In this case, while a material change report as required of WND by Section 101 was not filed, Mr. Sternberg argues that Regulation 14(c) which exempts trades to a promoter of the issuer relieves against the requirement of a prospectus for this distribution of treasury shares.

In our view, the promoter exemption is not applicable since WND and its apparent principal, Petry, had not as at 17 January 1991 taken any part in the reorganization of the business of Belteco.

On this first acquisition of business assets for treasury shares, it is clear that a prospectus was required. This is part of the fundamental protection under the Act. Mr. Erikson as a solicitor knowledgeable in securities law and as the president and a director of Belteco at the time ought to have ensured compliance. The press release which was filed was woefully lacking in the information required in the circumstances.

B. Fifty-One Per Cent of the Baptist Journal

On 12 February 1991, the Commission received a communication purporting to be a report by Belteco under Section 74(2) of the Act signed by Madeiros as secretary but clearly prepared in Erikson's office. In the document it is stated that a material change occurred on 22 January 1991 and that a press release annexed was published at Toronto on 22 January 1991.

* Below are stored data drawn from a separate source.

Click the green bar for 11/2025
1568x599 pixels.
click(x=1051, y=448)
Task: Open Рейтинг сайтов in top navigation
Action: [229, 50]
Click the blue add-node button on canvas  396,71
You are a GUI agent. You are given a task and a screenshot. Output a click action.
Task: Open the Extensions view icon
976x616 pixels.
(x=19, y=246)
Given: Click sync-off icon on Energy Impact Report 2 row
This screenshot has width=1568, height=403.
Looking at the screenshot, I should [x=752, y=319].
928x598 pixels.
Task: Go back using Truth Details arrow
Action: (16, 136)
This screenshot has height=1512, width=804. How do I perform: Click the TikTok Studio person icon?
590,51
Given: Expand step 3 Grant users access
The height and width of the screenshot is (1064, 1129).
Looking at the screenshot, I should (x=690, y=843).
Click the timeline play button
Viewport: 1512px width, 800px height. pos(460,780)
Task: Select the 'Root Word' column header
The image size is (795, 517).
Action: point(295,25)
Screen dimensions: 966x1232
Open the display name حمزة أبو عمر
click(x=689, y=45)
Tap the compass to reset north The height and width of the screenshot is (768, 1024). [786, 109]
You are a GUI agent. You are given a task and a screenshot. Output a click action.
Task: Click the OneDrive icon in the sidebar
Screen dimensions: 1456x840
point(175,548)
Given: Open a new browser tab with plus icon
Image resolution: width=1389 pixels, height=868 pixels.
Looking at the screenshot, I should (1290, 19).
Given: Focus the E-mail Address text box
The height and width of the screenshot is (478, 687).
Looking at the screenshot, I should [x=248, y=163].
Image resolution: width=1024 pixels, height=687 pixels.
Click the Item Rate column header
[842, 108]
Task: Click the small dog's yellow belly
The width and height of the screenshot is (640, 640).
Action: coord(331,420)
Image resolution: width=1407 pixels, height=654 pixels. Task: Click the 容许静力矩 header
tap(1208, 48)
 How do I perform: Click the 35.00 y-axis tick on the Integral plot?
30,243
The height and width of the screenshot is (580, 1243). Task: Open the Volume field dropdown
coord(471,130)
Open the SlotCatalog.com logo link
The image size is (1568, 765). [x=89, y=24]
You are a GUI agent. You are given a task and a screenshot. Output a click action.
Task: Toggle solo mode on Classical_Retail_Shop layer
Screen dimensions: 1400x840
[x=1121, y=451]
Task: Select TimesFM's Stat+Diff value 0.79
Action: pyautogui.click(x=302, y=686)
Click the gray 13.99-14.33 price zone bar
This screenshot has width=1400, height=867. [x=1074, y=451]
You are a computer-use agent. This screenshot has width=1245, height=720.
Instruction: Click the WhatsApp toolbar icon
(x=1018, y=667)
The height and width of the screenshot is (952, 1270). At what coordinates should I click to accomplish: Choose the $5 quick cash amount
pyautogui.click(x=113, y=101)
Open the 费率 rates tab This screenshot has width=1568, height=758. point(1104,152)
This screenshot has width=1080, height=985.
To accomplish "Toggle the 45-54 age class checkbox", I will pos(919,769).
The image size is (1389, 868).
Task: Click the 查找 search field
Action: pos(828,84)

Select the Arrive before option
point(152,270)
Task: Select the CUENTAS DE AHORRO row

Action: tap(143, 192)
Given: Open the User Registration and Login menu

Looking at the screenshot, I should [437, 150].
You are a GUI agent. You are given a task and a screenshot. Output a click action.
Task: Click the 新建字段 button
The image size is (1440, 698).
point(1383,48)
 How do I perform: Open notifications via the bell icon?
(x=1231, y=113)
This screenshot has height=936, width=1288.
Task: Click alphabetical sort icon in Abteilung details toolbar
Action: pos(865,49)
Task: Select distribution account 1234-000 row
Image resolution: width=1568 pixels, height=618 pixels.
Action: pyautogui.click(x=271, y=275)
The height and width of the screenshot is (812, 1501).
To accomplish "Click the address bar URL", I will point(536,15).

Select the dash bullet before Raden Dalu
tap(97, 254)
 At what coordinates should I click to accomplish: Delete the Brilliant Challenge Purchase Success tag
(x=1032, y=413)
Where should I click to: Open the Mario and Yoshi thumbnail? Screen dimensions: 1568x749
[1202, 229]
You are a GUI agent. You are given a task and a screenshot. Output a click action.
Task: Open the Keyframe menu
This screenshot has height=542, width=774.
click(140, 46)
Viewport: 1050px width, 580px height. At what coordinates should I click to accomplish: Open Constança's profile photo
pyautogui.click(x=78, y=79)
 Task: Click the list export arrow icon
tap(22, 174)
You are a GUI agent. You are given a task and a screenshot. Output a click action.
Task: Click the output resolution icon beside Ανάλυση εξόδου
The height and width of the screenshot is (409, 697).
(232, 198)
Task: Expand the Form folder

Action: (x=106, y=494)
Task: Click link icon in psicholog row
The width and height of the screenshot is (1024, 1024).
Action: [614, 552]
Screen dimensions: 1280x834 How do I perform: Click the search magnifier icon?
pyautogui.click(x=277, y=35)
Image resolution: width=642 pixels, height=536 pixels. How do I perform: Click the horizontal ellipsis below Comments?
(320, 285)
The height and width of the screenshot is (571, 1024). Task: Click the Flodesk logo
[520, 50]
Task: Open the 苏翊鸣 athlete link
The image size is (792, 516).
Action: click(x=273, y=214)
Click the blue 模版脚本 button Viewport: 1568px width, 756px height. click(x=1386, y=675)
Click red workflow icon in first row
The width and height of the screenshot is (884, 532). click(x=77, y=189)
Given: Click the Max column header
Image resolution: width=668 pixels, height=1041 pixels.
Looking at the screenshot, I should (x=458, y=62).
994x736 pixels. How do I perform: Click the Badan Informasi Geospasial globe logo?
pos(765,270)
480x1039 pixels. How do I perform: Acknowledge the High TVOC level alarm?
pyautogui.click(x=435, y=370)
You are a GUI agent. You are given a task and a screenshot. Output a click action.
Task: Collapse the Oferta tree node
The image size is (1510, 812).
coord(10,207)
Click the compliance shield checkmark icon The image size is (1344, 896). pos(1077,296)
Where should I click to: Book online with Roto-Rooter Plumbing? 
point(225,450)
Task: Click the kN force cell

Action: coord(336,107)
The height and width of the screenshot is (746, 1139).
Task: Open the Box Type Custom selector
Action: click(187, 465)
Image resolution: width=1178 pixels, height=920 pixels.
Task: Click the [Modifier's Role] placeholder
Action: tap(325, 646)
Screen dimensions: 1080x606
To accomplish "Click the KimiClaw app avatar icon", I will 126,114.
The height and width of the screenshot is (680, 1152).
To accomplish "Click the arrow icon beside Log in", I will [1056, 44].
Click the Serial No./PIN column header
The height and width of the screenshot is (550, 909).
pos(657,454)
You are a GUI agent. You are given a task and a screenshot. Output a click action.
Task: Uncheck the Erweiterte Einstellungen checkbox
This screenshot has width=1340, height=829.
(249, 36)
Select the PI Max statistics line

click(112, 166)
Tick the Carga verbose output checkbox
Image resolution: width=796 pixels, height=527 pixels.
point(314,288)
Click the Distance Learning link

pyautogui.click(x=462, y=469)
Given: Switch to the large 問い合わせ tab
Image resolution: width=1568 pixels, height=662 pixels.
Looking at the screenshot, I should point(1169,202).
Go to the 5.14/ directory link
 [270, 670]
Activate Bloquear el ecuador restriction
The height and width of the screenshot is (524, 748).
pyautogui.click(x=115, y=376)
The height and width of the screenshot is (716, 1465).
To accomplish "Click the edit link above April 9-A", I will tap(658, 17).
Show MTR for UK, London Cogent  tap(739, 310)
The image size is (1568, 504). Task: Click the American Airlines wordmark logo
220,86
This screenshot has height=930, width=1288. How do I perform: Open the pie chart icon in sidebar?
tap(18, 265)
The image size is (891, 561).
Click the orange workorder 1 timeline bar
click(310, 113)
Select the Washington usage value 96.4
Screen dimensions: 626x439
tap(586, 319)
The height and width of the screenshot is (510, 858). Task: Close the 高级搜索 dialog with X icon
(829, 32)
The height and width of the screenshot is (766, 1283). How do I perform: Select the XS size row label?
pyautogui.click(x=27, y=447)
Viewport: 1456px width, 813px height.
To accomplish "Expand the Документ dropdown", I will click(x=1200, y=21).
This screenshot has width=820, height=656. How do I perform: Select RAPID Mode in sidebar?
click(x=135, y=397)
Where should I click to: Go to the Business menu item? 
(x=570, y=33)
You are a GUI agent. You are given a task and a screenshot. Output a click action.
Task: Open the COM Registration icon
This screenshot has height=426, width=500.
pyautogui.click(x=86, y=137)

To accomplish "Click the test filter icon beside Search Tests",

The lack of care with which matters were being dealt with is indicated by the fact that the press release annexed was in fact dated 25 January 1991 and an additional copy of the press release was received by the Commission on 30 January 1991. It appears on the record that the transaction, in fact, occurred 24 January 1991.

The report indicates that Belteco has acquired Pearl Entertainment Inc. ("Pearl") for 750,000 common shares issued from treasury. It incorporates the press release by reference.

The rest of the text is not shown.